First published February 13, 2014 in Mediapost’s Search Insider

oreo-superbowl-blackout-adApparently, the new official time limit for customer engagement is 6 seconds, according to a recent post on Real Time Marketing. How did we come up with 6? Well, in the world of social media engagement it seemed like a good number and no one has called bull shit on it yet, so 6 it is

Marketers love to talk about time – just in time, real time, right time. At the root of all this “time talk” is the realization that customers really don’t have any time for us, so we have to somehow jam our messages into the tiny little cracks that may appear in the wall of willful ignorance they carefully build against marketing. The marketer’s goal is to erode their defenses by looking for any weakness that may appear.

Look at the supposed poster child for Real Time Marketing – the Oreo coup staged during the black out in the 2013 Super Bowl. Because the messaging was surprising and clever, and because, let’s face it, we weren’t doing much of anything else anyway, Oreo managed to gain a foothold in our collective consciousness for a few precious seconds. So, marketers being marketers, we all stumbled over ourselves to proclaim a new channel and launch a series of new micro-attacks on consumers. That’s where the 6 seconds came from. Apparently, that’s the secret to storming the walls. Five seconds and you’re golden. Seven seconds and you’re dead.

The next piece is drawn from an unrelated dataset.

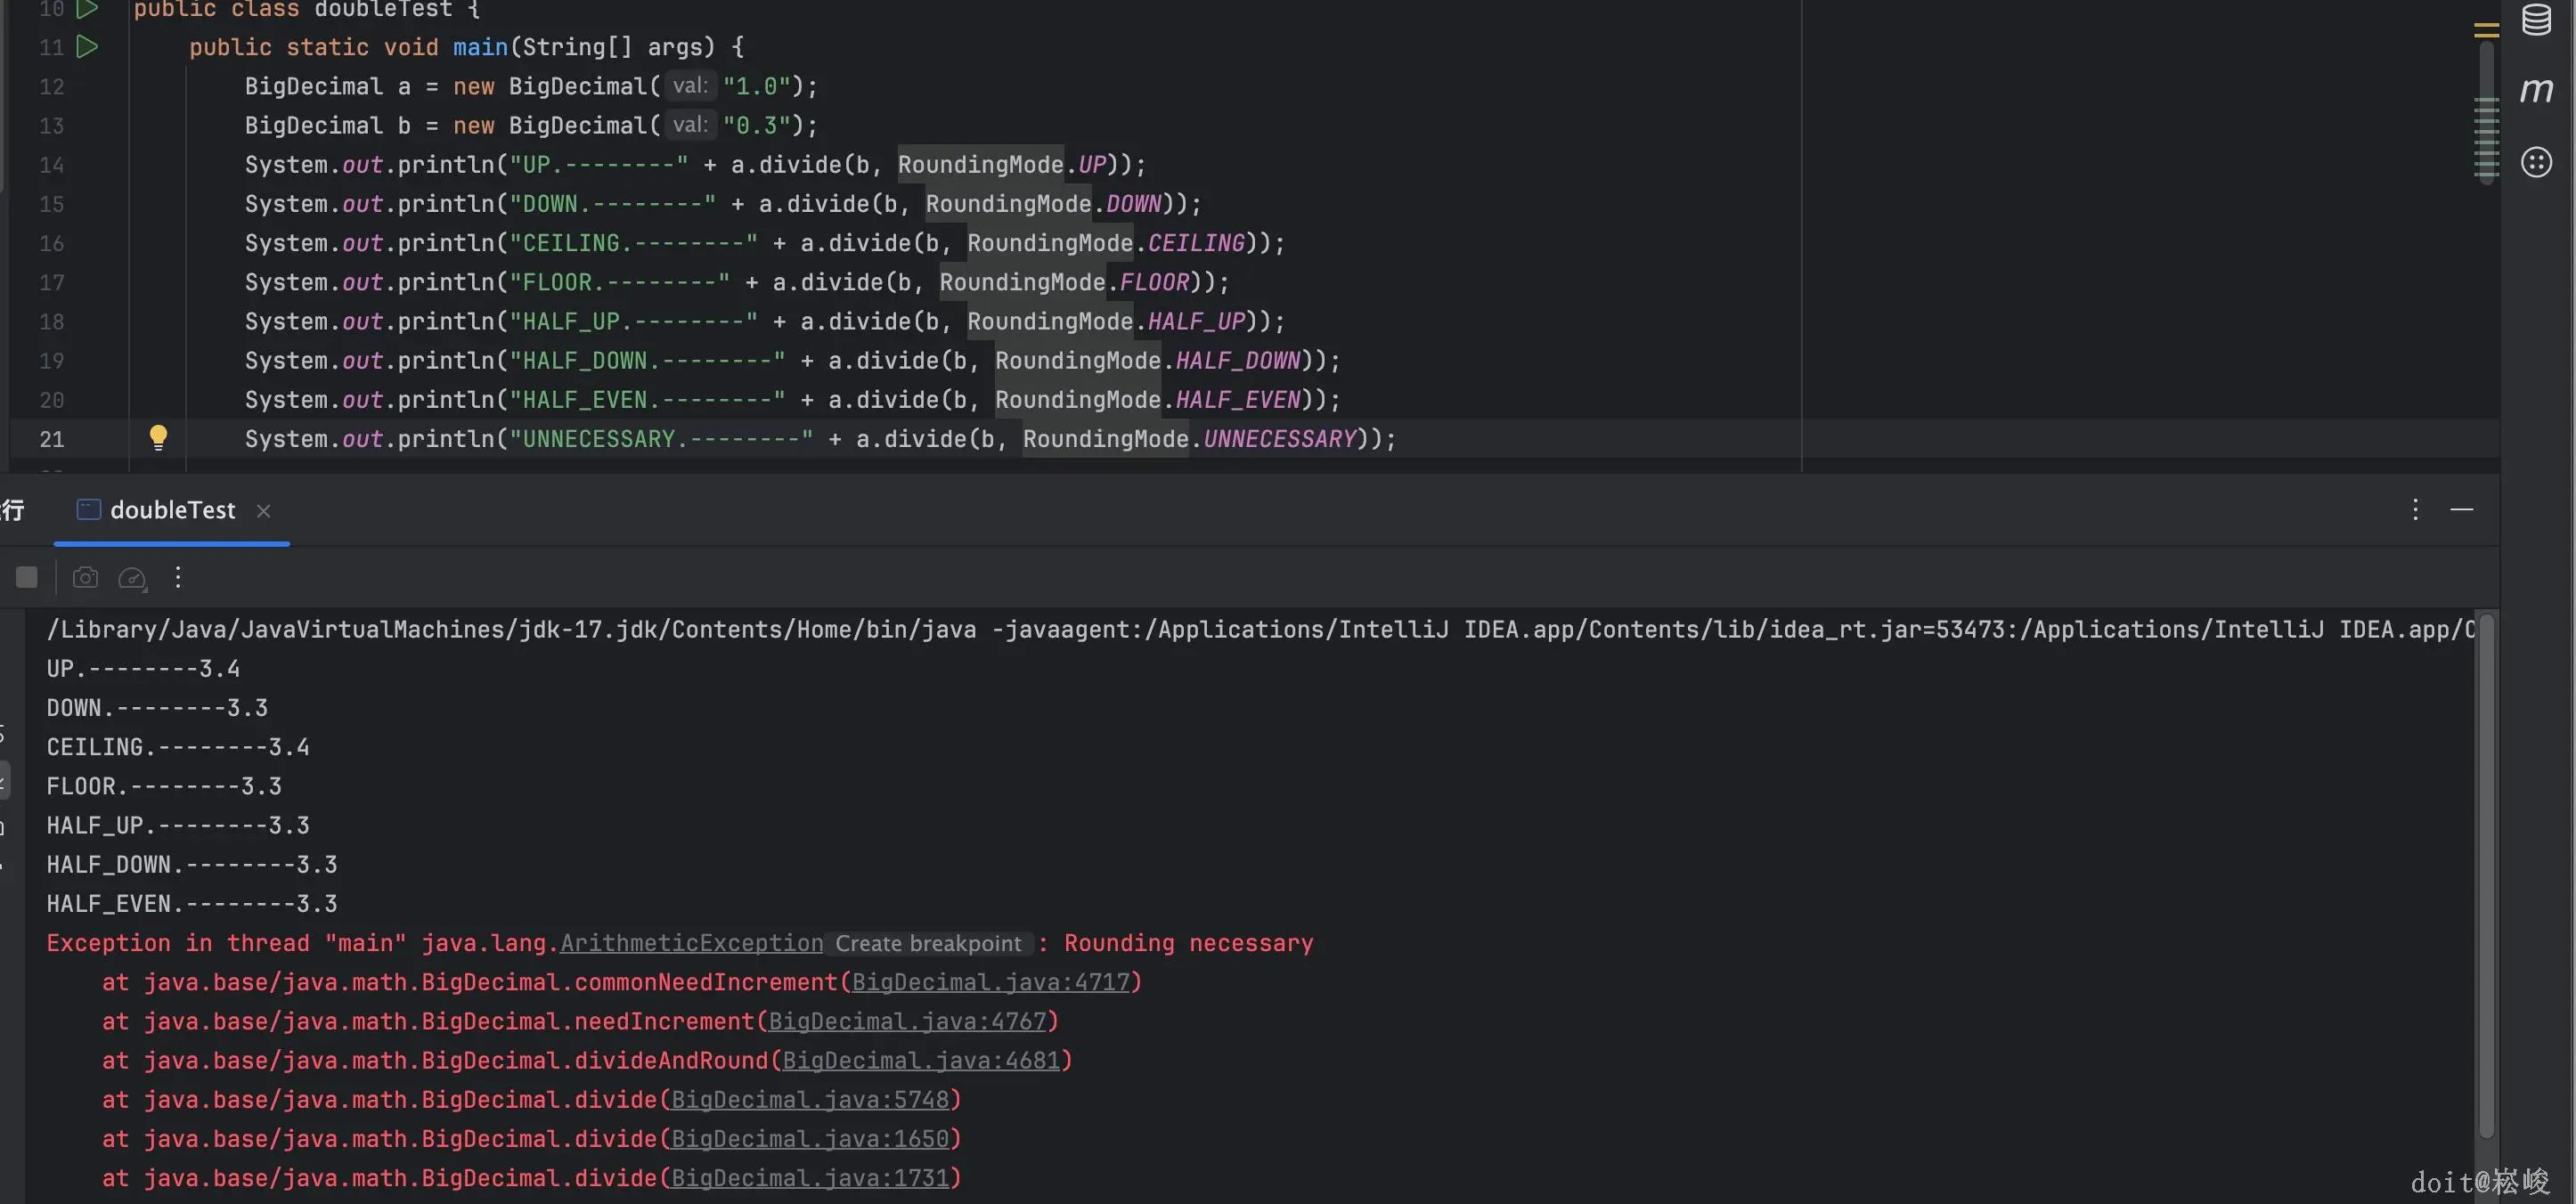Click the console vertical scrollbar

pos(2486,875)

Oreo surprised us, and it wasn’t because the message was 6 seconds long. It was because we weren’t expecting a highly relevant, highly timely message. Humans are built to respond to things that don’t fit within our expected patterns. The whole approach of marketing is to constantly blanket us with untimely, irrelevant messages. Marketers, to be fair, try to deliver the right message at the right time to the right person, but it’s really hard to do that. So, we overcompensate by delivering lots of messages all the time to everyone, hoping to get lucky. Not to take anything away from the cleverness and nimbleness of the Oreo campaign, but they got lucky. We were surprised and we let our defenses down long enough to be amused and entertained. Real time marketing wasn’t a brilliant new channel; it was a shot in the dark – literally.

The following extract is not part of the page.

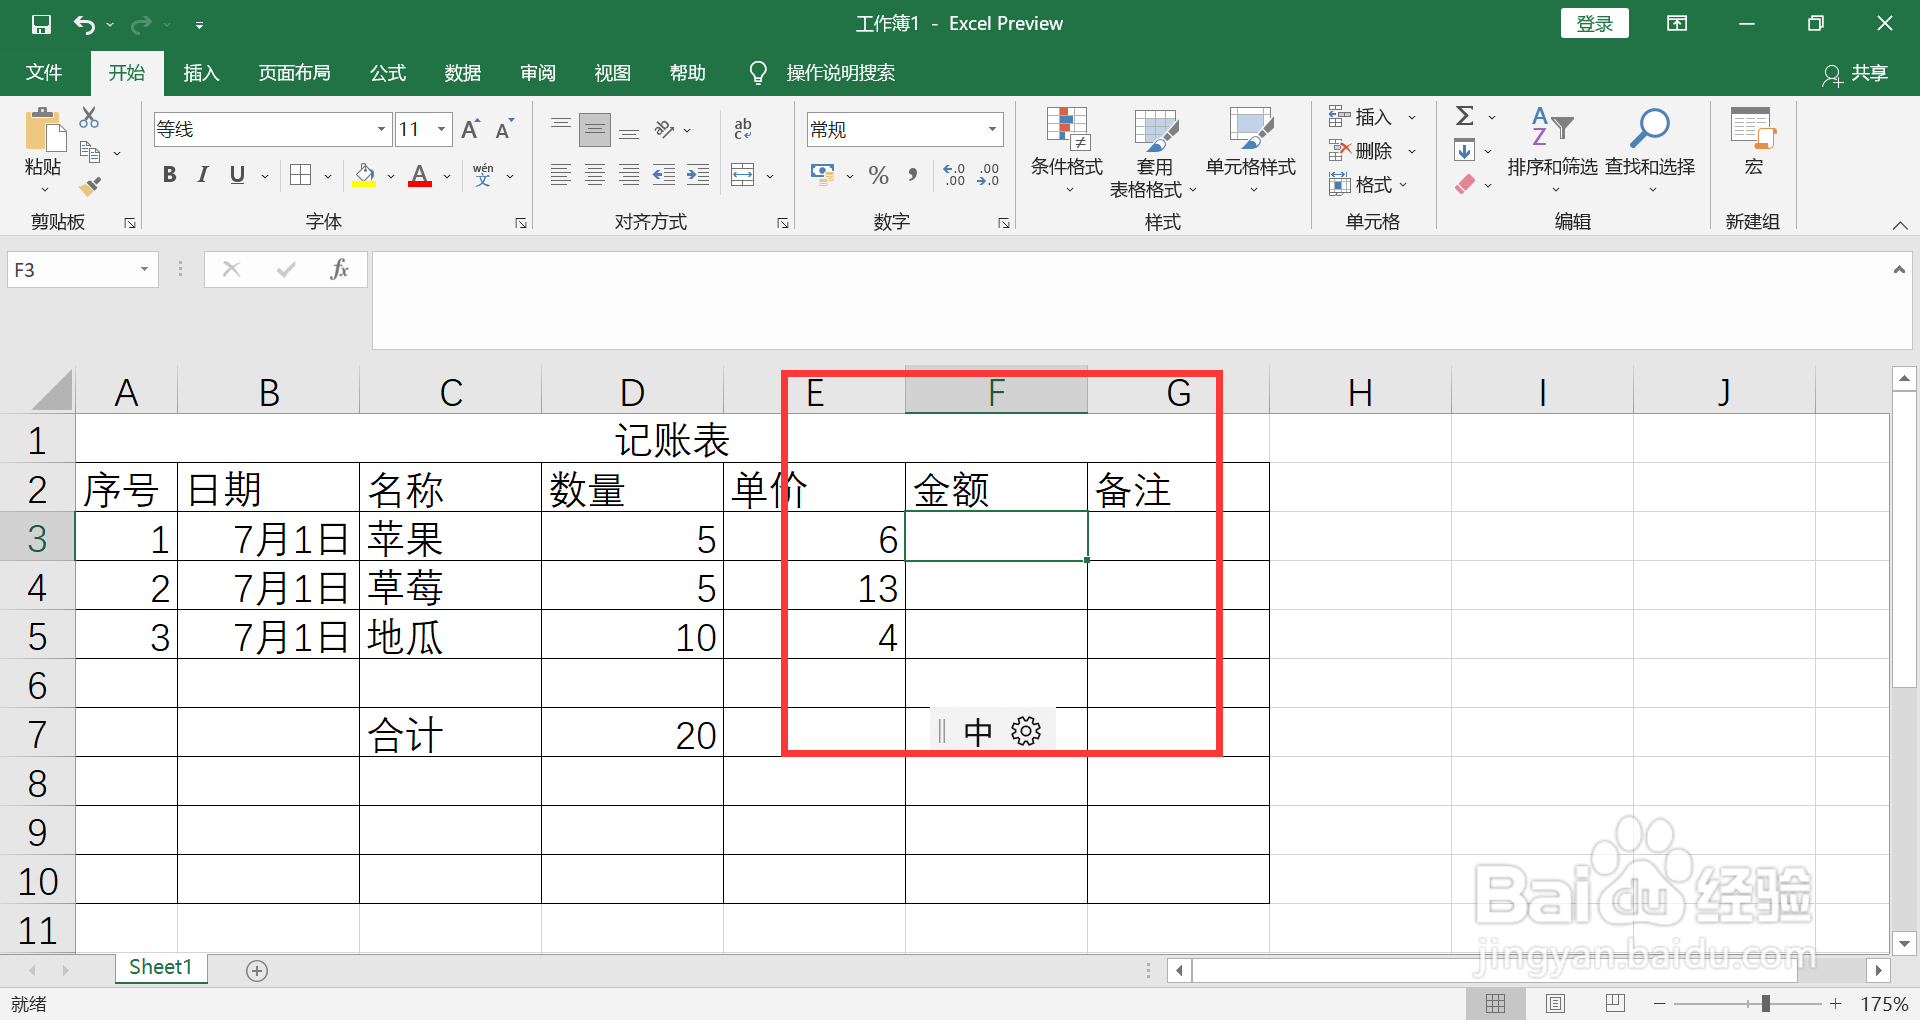
Task: Open the font name dropdown
Action: tap(380, 129)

And there’s no six-second gold standard of engagement. If you can deliver the right message at the right time to the right person, you can spend hours talking to your prospective customer.  It’s only when you’re trying to interrupt someone with something irrelevant that you have to hopefully shoehorn it into their consciousness. Think of it like a Maslow’s hierarchy of advertising effectiveness.  At it’s best advertising should be useful. This sits at the top of the pyramid. After usefulness comes relevance – even if I don’t find the ad useful to me right now, at least you’re talking to the right person. After relevance comes entertainment – I’ll willingly give you a few seconds of my time if I find your message amusing or emotionally engaging.  I may not buy, but I’ll spend some time with you. After entertainment comes the category the majority of advertising falls into – a total waste of my time.  Not useful, irrelevant, not emotionally engaging. And making an ad that falls into this category 5 seconds long, no matter what channel it’s delivered through, won’t change that. You may fool me once, but next time, I’m still going to ignore you.

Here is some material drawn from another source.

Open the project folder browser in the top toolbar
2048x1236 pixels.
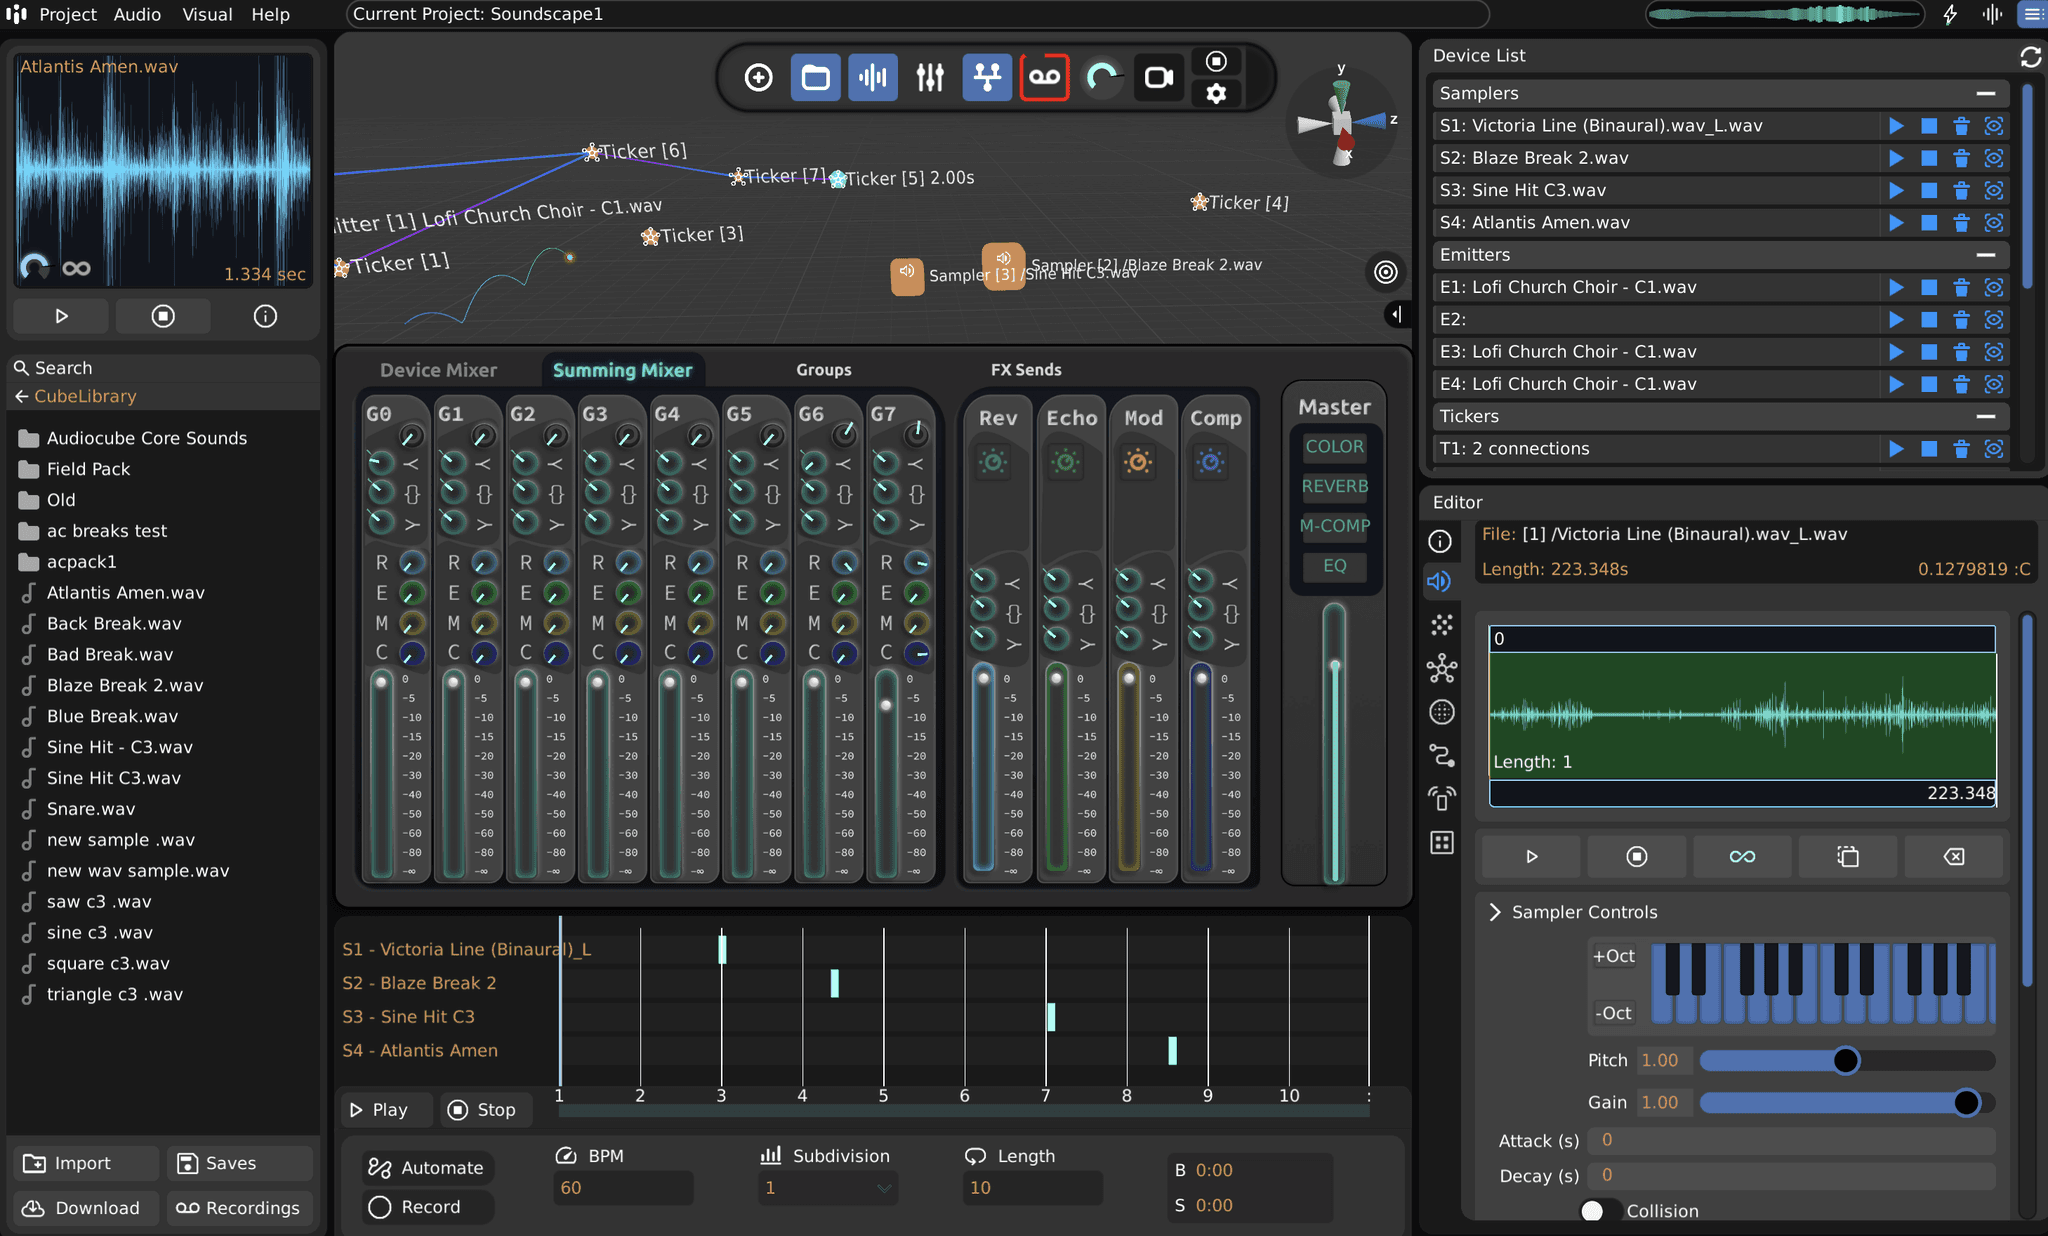point(816,77)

There was something important happening during the Oreo campaign at the 2013 Super Bowl, but it had nothing to do with some new magic formula, some recently discovered loophole in our cognitive defenses. It was a sign of what may, hopefully, emerge as trend in advertising – nimble, responsive marketing that establishes a true feedback loop with prospects. What may have happened when the lights went out in New Orleans is that we may have found a new, very potent way to make sense of our market and establish a truly interactive, responsive dialogue with them. If this is the case, we may have just found a way climb a rung or two on the Advertising Effectiveness Hierarchy.